Tussen partijen is in geschil of aan eiseres een integraal aftrekrecht toekomt. Eiseres beantwoordt deze vraag bevestigend, omdat de vergoeding voor het gebruiksrecht behoort tot de algemene kosten van [A] B.V. Er is geen sprake van bedrijfskosten, omdat met het gebruiksrecht geen andere bedrijfsactiviteiten worden ontplooid, anders dan het doorvoeren van de pilot op weg naar een verdere uitponding binnen Nederland en daarbuiten. Het businessmodel is niet gebruikt. Dat, zoals verweerder stelt, wel de naam [I]’s’ is gebruikt is niet voldoende, omdat je het recht niet kunt splitsen. De pilot is inmiddels beëindigd.
4.1.2.
Verweerder bestrijdt het standpunt dat aan eiseres een integraal aftrekrecht toekomt. Met eiseres is hij van mening dat sprake is van algemene kosten. Anders dan eiseres stelt verweerder zich op het standpunt dat deze kosten dienen te worden toegerekend aan eiseres (de ondernemer voor de omzetbelasting) en niet aan [A] B.V. De voorbelasting is slechts aftrekbaar indien en voor zover sprake is van belaste prestaties. Eiseres verricht belaste en onbelastbare prestaties. De voorbelasting is aftrekbaar op basis van de pro rata, de verhouding tussen de belaste en de totale omzet.
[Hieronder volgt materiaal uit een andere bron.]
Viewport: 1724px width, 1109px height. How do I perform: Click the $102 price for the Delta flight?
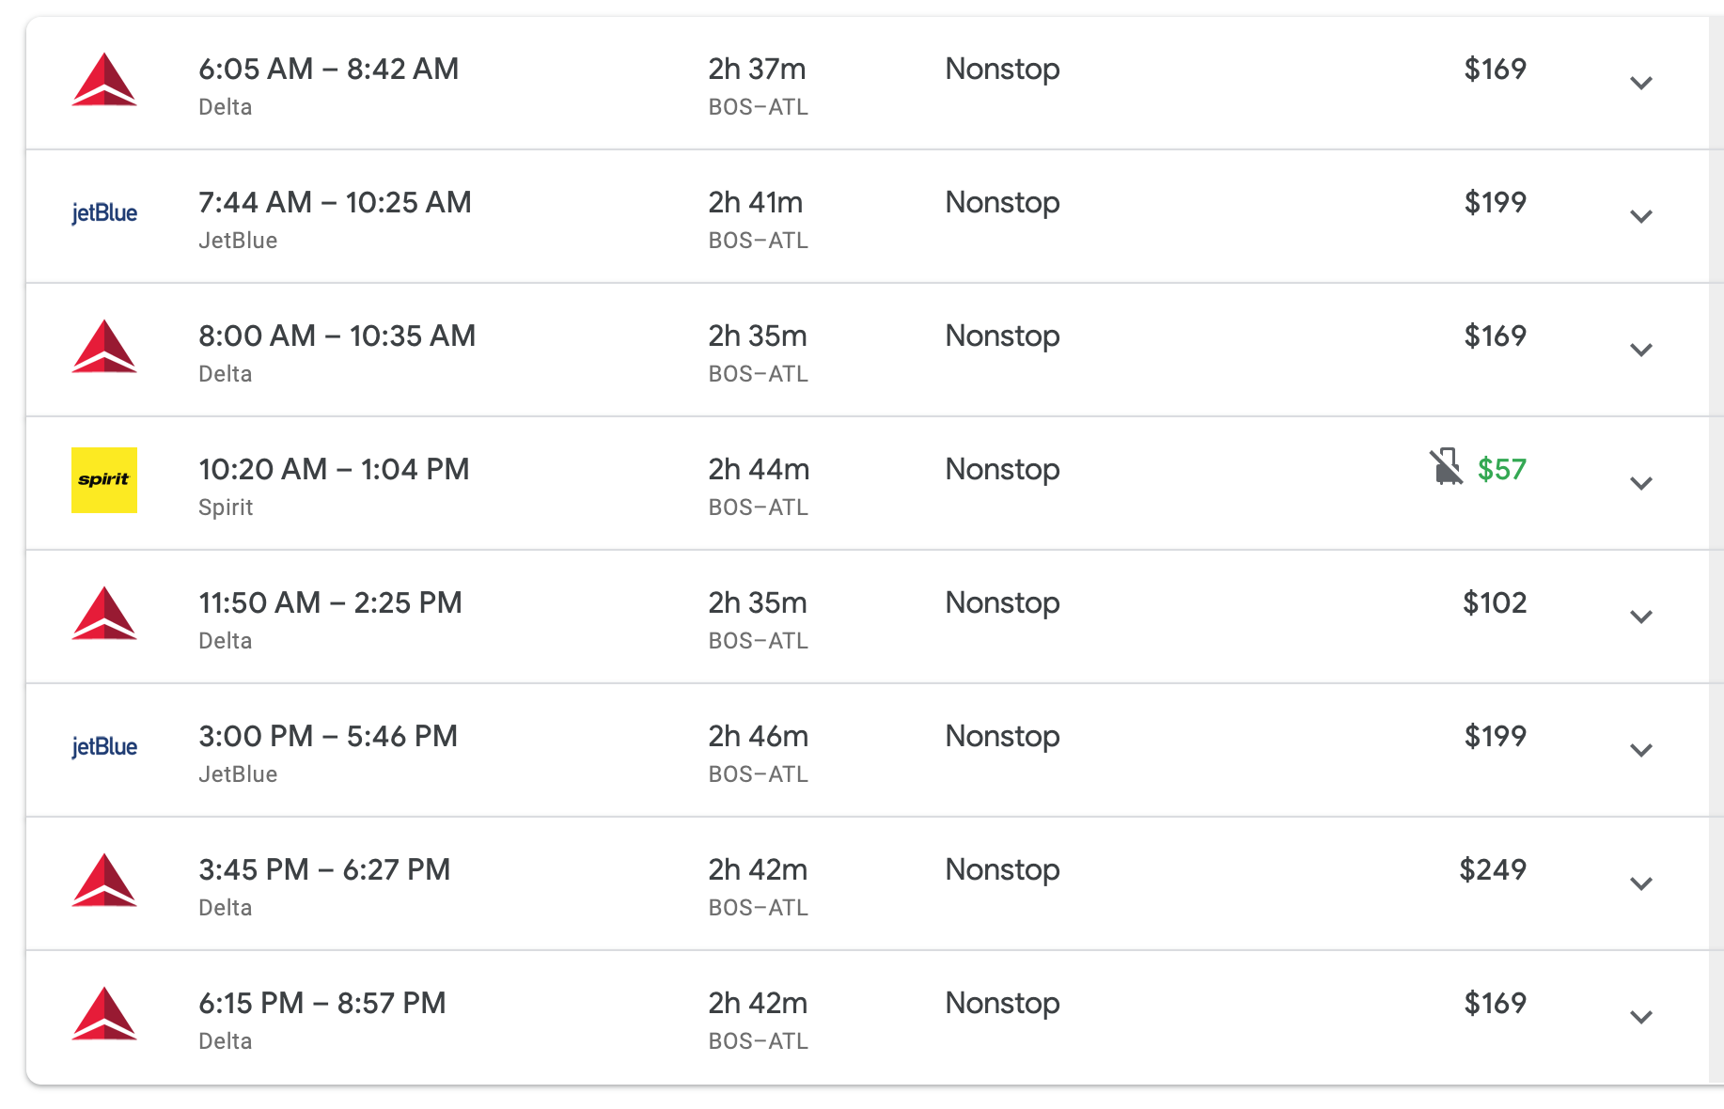tap(1494, 602)
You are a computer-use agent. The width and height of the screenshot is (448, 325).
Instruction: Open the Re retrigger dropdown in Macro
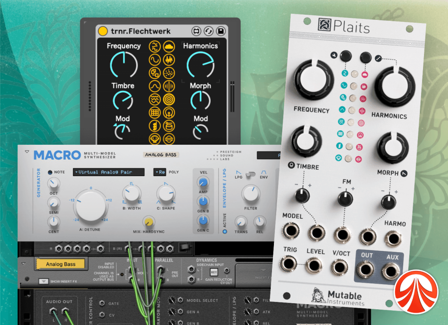coord(160,172)
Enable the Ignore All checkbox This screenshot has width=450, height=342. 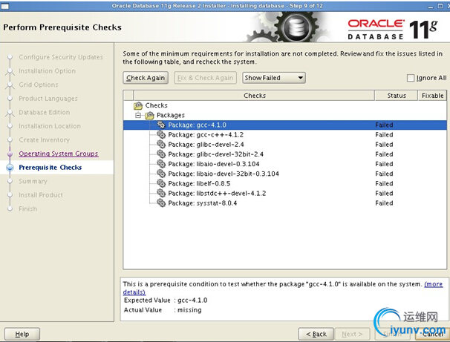coord(411,78)
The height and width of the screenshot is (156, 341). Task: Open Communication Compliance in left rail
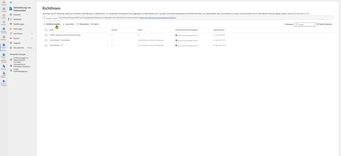tap(4, 82)
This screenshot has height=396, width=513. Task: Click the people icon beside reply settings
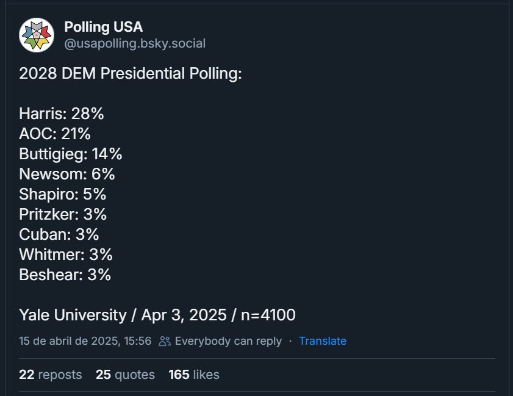coord(164,341)
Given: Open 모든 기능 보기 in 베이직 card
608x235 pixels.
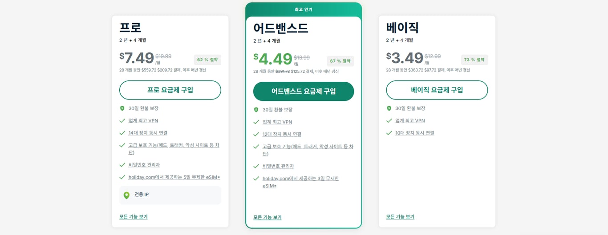Looking at the screenshot, I should pos(400,217).
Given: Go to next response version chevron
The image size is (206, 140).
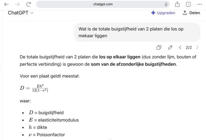Looking at the screenshot, I should tap(197, 47).
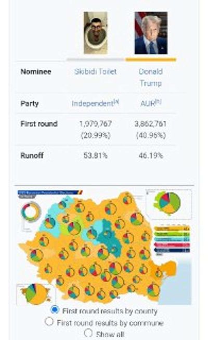The width and height of the screenshot is (208, 340).
Task: Open the Skibidi Toilet nominee link
Action: coord(95,71)
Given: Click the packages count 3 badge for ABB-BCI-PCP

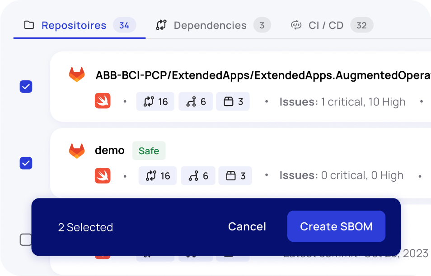Looking at the screenshot, I should 233,101.
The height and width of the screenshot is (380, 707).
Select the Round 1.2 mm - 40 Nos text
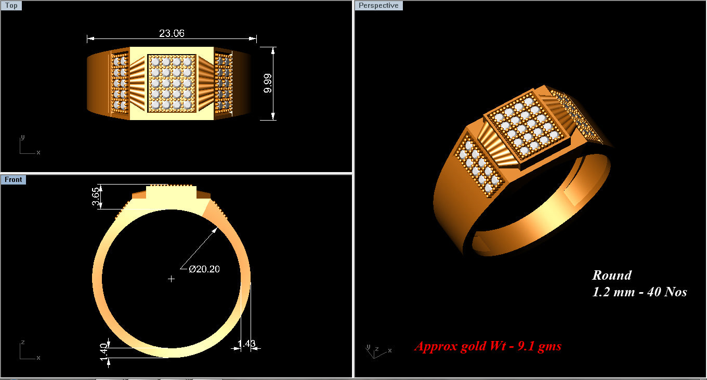point(640,284)

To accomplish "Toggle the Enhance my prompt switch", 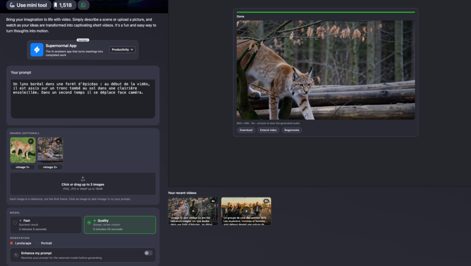I will (x=149, y=253).
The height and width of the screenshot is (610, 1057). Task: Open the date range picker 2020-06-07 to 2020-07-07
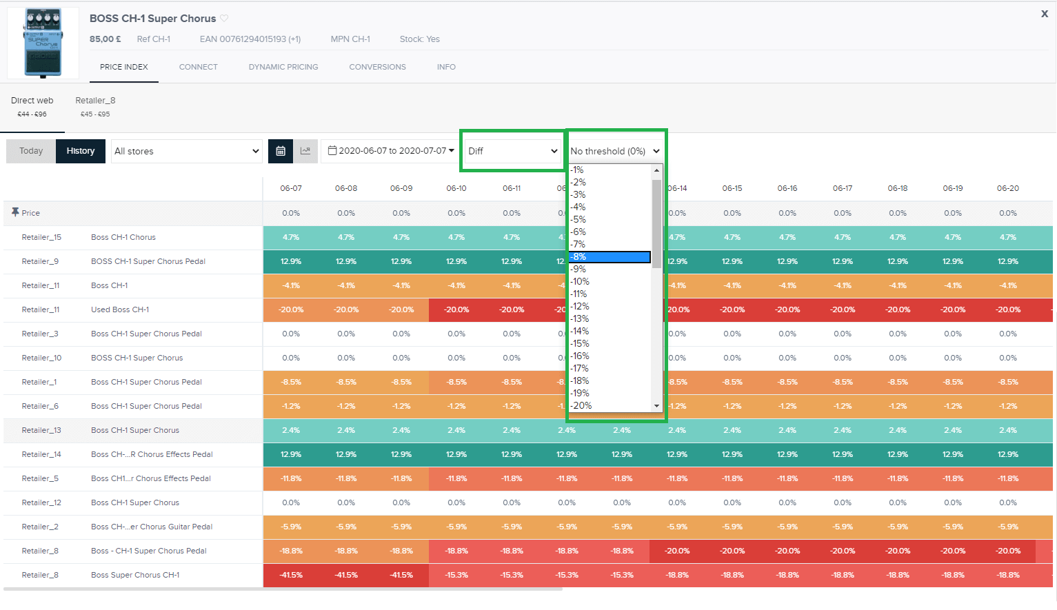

De pro rata is volgens de gegevens van eiseres 28%. Verweerder voert aan dat het gebruiksrecht wel binnen de onderneming van eiseres is gebruikt, omdat het recht om de naam [I]’s’ te gebruiken deel uitmaakt van de overeenkomst tussen [A] B.V. en [H] B.V. i.o.
4.2.
Artikel 15, eerste lid, aanhef en onderdeel a, van de Wet op de omzetbelasting 1968 (hierna: Wet OB) luidt als volgt:
“De in artikel 2 bedoelde belasting welke de ondernemer in aftrek brengt, is
a. de belasting welke in het tijdvak van aangifte door andere ondernemers ter zake van door hen aan de ondernemer verrichte leveringen en verleende diensten in rekening is gebracht op een op de voorgeschreven wijze opgemaakte factuur;
(….)
een en ander voor zover de goederen en de diensten door de ondernemer worden gebruikt voor belaste handelingen. (…)”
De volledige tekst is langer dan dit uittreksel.